▶ **DATA SHOWN**:
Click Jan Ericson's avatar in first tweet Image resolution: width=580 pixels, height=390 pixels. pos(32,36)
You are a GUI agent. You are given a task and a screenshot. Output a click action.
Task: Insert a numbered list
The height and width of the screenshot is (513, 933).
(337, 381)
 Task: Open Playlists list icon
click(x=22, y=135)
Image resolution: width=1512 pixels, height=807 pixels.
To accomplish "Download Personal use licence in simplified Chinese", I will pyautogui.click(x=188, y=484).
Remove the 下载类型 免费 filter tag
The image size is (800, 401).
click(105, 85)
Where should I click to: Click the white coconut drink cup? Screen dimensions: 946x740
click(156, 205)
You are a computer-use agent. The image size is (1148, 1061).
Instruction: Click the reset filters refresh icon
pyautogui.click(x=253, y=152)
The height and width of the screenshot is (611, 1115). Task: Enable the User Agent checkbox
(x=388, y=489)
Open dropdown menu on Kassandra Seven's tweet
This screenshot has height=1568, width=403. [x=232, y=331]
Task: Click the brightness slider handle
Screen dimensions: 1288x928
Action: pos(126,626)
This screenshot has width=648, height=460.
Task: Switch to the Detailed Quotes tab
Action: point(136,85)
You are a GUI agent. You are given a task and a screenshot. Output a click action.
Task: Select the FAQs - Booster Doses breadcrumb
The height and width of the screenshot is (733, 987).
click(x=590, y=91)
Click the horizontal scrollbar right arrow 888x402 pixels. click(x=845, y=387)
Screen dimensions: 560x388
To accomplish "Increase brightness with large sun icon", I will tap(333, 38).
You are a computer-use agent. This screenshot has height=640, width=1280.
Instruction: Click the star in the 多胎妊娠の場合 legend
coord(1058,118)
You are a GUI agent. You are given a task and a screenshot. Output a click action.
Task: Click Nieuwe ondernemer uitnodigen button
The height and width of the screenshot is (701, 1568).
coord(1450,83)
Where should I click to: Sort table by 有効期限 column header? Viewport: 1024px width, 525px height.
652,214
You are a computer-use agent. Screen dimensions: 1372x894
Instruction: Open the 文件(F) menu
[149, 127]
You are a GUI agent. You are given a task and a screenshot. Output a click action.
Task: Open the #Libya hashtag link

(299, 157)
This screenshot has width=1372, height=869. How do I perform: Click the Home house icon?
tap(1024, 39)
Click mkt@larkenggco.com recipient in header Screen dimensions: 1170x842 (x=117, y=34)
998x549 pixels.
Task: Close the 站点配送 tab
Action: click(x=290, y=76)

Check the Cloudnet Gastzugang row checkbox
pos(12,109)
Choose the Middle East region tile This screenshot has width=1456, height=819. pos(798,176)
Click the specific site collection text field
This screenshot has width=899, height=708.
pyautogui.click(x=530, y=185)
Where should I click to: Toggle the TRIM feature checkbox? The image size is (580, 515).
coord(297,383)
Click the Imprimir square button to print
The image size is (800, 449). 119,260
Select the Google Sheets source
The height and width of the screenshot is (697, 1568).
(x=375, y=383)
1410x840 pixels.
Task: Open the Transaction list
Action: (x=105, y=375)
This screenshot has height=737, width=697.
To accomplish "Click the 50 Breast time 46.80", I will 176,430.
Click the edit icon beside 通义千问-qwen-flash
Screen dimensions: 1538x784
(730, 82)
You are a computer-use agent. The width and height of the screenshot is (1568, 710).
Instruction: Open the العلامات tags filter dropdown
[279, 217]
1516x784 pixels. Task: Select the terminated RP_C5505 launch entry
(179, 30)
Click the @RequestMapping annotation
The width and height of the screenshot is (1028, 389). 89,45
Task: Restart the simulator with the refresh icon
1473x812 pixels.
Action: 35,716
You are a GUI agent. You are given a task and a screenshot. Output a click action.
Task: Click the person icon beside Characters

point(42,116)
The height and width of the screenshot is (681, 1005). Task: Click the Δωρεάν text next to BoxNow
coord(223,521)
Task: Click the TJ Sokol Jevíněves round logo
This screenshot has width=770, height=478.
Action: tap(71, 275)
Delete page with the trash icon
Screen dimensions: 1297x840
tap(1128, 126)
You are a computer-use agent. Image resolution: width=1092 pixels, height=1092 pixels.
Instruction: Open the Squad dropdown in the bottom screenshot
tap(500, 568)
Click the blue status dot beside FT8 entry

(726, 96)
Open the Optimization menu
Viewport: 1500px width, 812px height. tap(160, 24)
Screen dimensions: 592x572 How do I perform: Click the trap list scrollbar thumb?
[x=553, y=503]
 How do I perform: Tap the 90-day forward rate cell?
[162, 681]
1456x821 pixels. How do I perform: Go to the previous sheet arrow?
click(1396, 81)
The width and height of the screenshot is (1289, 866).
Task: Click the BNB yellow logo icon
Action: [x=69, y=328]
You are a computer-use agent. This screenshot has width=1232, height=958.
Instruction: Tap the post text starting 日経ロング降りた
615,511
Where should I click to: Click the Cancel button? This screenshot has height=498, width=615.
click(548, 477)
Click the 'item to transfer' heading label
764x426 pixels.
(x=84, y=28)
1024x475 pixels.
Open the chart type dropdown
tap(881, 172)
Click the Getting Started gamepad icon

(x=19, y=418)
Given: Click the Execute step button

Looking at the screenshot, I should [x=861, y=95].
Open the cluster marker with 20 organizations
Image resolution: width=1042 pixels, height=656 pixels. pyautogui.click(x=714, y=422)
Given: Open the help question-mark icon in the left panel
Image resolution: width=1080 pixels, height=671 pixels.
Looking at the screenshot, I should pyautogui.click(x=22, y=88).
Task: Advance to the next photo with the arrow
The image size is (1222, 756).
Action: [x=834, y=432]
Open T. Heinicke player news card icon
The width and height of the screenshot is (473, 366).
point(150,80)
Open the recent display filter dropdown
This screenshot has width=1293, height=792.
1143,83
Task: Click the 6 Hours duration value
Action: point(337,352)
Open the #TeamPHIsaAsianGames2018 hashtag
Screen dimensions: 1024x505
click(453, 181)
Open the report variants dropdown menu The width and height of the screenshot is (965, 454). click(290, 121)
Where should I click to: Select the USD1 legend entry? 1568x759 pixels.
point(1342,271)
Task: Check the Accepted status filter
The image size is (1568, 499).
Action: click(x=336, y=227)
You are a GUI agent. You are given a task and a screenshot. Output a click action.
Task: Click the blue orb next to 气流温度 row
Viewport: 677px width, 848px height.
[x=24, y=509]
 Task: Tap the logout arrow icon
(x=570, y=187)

▶ **WORK INSTRUCTIONS**:
Recast the records above as a numbered list, one line per item, leaving out any blank lines.

▶ **ANSWER FOR THIS EXERCISE**:
1. Click Jan Ericson's avatar in first tweet Image resolution: width=580 pixels, height=390 pixels. pos(32,36)
2. You are a GUI agent. You are given a task and a screenshot. Output a click action.
3. Task: Insert a numbered list
4. The height and width of the screenshot is (513, 933).
5. (337, 381)
6.  Task: Open Playlists list icon
7. click(x=22, y=135)
8. Image resolution: width=1512 pixels, height=807 pixels.
9. To accomplish "Download Personal use licence in simplified Chinese", I will pyautogui.click(x=188, y=484).
10. Remove the 下载类型 免费 filter tag
11. The image size is (800, 401).
12. click(105, 85)
13. Where should I click to: Click the white coconut drink cup? Screen dimensions: 946x740
14. click(156, 205)
15. You are a computer-use agent. The image size is (1148, 1061).
16. Instruction: Click the reset filters refresh icon
17. pyautogui.click(x=253, y=152)
18. The height and width of the screenshot is (611, 1115). Task: Enable the User Agent checkbox
19. (x=388, y=489)
20. Open dropdown menu on Kassandra Seven's tweet
21. This screenshot has height=1568, width=403. [x=232, y=331]
22. Task: Click the brightness slider handle
23. Screen dimensions: 1288x928
24. Action: pos(126,626)
25. This screenshot has width=648, height=460.
26. Task: Switch to the Detailed Quotes tab
27. Action: point(136,85)
28. You are a GUI agent. You are given a task and a screenshot. Output a click action.
29. Task: Select the FAQs - Booster Doses breadcrumb
30. The height and width of the screenshot is (733, 987).
31. click(x=590, y=91)
32. Click the horizontal scrollbar right arrow 888x402 pixels. click(x=845, y=387)
33. Screen dimensions: 560x388
34. To accomplish "Increase brightness with large sun icon", I will tap(333, 38).
35. You are a computer-use agent. This screenshot has height=640, width=1280.
36. Instruction: Click the star in the 多胎妊娠の場合 legend
37. coord(1058,118)
38. You are a GUI agent. You are given a task and a screenshot. Output a click action.
39. Task: Click Nieuwe ondernemer uitnodigen button
40. The height and width of the screenshot is (701, 1568).
41. coord(1450,83)
42. Where should I click to: Sort table by 有効期限 column header? Viewport: 1024px width, 525px height.
43. 652,214
44. You are a computer-use agent. Screen dimensions: 1372x894
45. Instruction: Open the 文件(F) menu
46. [149, 127]
47. You are a GUI agent. You are given a task and a screenshot. Output a click action.
48. Task: Open the #Libya hashtag link
49. (299, 157)
50. This screenshot has width=1372, height=869. How do I perform: Click the Home house icon?
51. tap(1024, 39)
52. Click mkt@larkenggco.com recipient in header Screen dimensions: 1170x842 (x=117, y=34)
53. 998x549 pixels.
54. Task: Close the 站点配送 tab
55. Action: click(x=290, y=76)
56. Check the Cloudnet Gastzugang row checkbox
57. pos(12,109)
58. Choose the Middle East region tile This screenshot has width=1456, height=819. pos(798,176)
59. Click the specific site collection text field
60. This screenshot has width=899, height=708.
61. pyautogui.click(x=530, y=185)
62. Where should I click to: Toggle the TRIM feature checkbox? The image size is (580, 515).
63. coord(297,383)
64. Click the Imprimir square button to print
65. The image size is (800, 449). 119,260
66. Select the Google Sheets source
67. The height and width of the screenshot is (697, 1568).
68. (x=375, y=383)
69. 1410x840 pixels.
70. Task: Open the Transaction list
71. Action: (x=105, y=375)
72. This screenshot has height=737, width=697.
73. To accomplish "Click the 50 Breast time 46.80", I will 176,430.
74. Click the edit icon beside 通义千问-qwen-flash
75. Screen dimensions: 1538x784
76. (730, 82)
77. You are a computer-use agent. The width and height of the screenshot is (1568, 710).
78. Instruction: Open the العلامات tags filter dropdown
79. [279, 217]
80. 1516x784 pixels. Task: Select the terminated RP_C5505 launch entry
81. (179, 30)
82. Click the @RequestMapping annotation
83. The width and height of the screenshot is (1028, 389). 89,45
84. Task: Restart the simulator with the refresh icon
85. 1473x812 pixels.
86. Action: 35,716
87. You are a GUI agent. You are given a task and a screenshot. Output a click action.
88. Task: Click the person icon beside Characters
89. point(42,116)
90. The height and width of the screenshot is (681, 1005). Task: Click the Δωρεάν text next to BoxNow
91. coord(223,521)
92. Task: Click the TJ Sokol Jevíněves round logo
93. This screenshot has width=770, height=478.
94. Action: tap(71, 275)
95. Delete page with the trash icon
96. Screen dimensions: 1297x840
97. tap(1128, 126)
98. You are a computer-use agent. Image resolution: width=1092 pixels, height=1092 pixels.
99. Instruction: Open the Squad dropdown in the bottom screenshot
100. tap(500, 568)
101. Click the blue status dot beside FT8 entry
102. (726, 96)
103. Open the Optimization menu
104. Viewport: 1500px width, 812px height. tap(160, 24)
105. Screen dimensions: 592x572 How do I perform: Click the trap list scrollbar thumb?
106. [x=553, y=503]
107.  How do I perform: Tap the 90-day forward rate cell?
108. [162, 681]
109. 1456x821 pixels. How do I perform: Go to the previous sheet arrow?
110. click(1396, 81)
111. The width and height of the screenshot is (1289, 866).
112. Task: Click the BNB yellow logo icon
113. Action: [x=69, y=328]
114. You are a computer-use agent. This screenshot has width=1232, height=958.
115. Instruction: Tap the post text starting 日経ロング降りた
116. 615,511
117. Where should I click to: Click the Cancel button? This screenshot has height=498, width=615.
118. click(548, 477)
119. Click the 'item to transfer' heading label
120. 764x426 pixels.
121. (x=84, y=28)
122. 1024x475 pixels.
123. Open the chart type dropdown
124. tap(881, 172)
125. Click the Getting Started gamepad icon
126. (x=19, y=418)
127. Given: Click the Execute step button
128. Looking at the screenshot, I should [x=861, y=95].
129. Open the cluster marker with 20 organizations
130. Image resolution: width=1042 pixels, height=656 pixels. pyautogui.click(x=714, y=422)
131. Given: Open the help question-mark icon in the left panel
132. Image resolution: width=1080 pixels, height=671 pixels.
133. Looking at the screenshot, I should pyautogui.click(x=22, y=88).
134. Task: Advance to the next photo with the arrow
135. The image size is (1222, 756).
136. Action: [x=834, y=432]
137. Open T. Heinicke player news card icon
138. The width and height of the screenshot is (473, 366).
139. point(150,80)
140. Open the recent display filter dropdown
141. This screenshot has width=1293, height=792.
142. 1143,83
143. Task: Click the 6 Hours duration value
144. Action: point(337,352)
145. Open the #TeamPHIsaAsianGames2018 hashtag
146. Screen dimensions: 1024x505
147. click(453, 181)
148. Open the report variants dropdown menu The width and height of the screenshot is (965, 454). click(290, 121)
149. Where should I click to: Select the USD1 legend entry? 1568x759 pixels.
150. point(1342,271)
151. Task: Check the Accepted status filter
152. The image size is (1568, 499).
153. Action: click(x=336, y=227)
154. You are a GUI agent. You are given a task and a screenshot. Output a click action.
155. Task: Click the blue orb next to 气流温度 row
156. Viewport: 677px width, 848px height.
157. [x=24, y=509]
158.  Task: Tap the logout arrow icon
159. (x=570, y=187)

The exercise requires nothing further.